## What is expected
When you reach the line containing "Viewport: 606px width, 874px height." in the data below, begin returning lines exactly as written, and stop once the line containing "The image size is (600, 443)." has been returned.

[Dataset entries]
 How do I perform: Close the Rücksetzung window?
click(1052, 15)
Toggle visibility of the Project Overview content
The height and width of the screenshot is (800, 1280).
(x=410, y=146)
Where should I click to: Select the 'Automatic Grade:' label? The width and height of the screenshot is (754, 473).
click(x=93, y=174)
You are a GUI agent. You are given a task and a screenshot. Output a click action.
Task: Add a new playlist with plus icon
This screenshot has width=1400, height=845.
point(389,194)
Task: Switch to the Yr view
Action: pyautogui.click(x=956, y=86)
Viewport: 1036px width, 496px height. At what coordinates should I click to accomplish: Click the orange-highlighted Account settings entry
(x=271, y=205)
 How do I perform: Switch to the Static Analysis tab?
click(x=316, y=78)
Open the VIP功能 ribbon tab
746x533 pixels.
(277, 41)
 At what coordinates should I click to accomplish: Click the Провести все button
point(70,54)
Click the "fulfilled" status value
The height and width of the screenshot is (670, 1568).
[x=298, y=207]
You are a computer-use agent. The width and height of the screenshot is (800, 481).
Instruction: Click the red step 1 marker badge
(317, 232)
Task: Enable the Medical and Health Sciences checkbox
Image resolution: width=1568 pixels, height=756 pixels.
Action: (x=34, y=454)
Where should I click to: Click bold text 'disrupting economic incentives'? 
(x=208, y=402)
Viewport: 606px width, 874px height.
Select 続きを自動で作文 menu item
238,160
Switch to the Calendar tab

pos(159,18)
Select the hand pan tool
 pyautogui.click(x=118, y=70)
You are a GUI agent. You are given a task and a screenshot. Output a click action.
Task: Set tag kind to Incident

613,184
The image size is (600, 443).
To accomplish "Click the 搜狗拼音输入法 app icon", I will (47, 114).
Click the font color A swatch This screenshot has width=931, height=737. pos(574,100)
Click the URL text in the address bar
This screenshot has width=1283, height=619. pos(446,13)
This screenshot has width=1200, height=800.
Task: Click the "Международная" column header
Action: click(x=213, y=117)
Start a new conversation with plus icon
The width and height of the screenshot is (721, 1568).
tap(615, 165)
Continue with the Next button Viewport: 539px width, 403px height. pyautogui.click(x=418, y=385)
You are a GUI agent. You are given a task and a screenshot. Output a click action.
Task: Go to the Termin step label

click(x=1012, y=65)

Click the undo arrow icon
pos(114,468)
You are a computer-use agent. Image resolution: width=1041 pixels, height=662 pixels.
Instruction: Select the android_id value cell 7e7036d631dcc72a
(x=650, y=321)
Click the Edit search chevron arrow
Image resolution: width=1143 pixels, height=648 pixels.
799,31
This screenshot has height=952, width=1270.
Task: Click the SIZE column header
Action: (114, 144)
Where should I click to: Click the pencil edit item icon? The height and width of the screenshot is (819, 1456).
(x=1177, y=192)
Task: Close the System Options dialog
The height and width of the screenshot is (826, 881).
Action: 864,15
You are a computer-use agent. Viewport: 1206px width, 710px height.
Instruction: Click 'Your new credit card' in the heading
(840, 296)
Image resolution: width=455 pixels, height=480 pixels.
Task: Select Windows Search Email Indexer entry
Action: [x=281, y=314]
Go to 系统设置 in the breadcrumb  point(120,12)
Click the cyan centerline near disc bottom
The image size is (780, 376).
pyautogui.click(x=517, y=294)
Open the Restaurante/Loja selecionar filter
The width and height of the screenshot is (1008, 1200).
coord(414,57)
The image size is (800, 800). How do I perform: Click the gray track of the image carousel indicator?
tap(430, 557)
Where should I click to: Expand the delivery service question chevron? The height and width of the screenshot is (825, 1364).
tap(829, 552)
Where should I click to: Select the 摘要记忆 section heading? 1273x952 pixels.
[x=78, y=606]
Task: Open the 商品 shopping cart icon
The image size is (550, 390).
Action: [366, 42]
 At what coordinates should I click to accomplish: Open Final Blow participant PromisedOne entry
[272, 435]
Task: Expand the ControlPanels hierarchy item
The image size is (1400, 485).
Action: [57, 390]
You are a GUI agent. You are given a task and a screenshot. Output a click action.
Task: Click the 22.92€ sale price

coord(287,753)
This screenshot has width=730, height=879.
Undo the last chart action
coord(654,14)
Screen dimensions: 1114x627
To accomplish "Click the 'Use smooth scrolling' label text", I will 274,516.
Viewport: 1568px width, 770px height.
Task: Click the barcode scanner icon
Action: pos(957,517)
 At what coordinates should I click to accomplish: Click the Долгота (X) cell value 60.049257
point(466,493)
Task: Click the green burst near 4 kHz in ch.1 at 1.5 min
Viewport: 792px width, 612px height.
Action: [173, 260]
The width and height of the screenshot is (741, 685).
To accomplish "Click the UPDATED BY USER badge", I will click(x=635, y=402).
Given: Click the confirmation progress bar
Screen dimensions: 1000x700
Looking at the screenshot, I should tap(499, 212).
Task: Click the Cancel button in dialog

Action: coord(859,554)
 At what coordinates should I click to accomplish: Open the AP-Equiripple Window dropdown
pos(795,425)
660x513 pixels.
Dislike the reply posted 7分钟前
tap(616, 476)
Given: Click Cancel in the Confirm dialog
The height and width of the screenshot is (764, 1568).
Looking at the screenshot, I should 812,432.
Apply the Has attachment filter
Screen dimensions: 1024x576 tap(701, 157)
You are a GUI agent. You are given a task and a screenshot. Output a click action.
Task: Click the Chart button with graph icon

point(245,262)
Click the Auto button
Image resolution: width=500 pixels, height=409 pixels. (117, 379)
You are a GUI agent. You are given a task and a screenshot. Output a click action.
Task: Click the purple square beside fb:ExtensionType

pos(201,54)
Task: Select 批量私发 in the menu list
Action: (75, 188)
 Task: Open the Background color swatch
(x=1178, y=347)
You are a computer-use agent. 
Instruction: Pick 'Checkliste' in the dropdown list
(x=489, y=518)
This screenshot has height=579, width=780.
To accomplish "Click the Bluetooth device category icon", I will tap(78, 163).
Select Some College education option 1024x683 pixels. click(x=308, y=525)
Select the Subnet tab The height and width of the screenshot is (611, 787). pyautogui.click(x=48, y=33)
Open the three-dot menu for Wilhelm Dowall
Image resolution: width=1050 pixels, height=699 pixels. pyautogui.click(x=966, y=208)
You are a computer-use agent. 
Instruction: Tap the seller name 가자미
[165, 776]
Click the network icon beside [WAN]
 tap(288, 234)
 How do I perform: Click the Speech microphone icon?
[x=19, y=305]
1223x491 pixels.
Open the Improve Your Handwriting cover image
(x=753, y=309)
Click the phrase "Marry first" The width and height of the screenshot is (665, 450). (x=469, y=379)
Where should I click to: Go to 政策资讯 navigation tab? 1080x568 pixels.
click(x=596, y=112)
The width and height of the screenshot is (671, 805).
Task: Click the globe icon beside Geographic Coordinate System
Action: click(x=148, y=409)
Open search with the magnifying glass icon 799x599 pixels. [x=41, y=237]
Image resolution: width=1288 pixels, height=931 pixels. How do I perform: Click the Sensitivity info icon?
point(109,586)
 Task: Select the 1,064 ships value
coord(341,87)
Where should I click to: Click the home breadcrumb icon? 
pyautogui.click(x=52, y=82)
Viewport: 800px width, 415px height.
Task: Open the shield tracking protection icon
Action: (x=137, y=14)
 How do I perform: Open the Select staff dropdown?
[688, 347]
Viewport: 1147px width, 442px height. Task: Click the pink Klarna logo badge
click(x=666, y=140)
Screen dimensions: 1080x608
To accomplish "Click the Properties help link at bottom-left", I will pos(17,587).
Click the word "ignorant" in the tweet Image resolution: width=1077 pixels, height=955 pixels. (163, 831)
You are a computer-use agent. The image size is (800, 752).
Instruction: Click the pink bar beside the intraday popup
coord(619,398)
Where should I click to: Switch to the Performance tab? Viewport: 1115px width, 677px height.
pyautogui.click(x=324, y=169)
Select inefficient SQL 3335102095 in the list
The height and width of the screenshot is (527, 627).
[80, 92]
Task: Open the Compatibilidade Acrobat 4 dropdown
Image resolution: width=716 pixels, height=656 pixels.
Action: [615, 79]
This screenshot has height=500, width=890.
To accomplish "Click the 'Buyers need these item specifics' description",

## Task answer
Viewport: 606px width, 874px height.
Select 続きを自動で作文 menu item
238,160
Switch to the Calendar tab

pos(159,18)
Select the hand pan tool
 pyautogui.click(x=118, y=70)
You are a GUI agent. You are given a task and a screenshot. Output a click action.
Task: Set tag kind to Incident

613,184
The image size is (600, 443).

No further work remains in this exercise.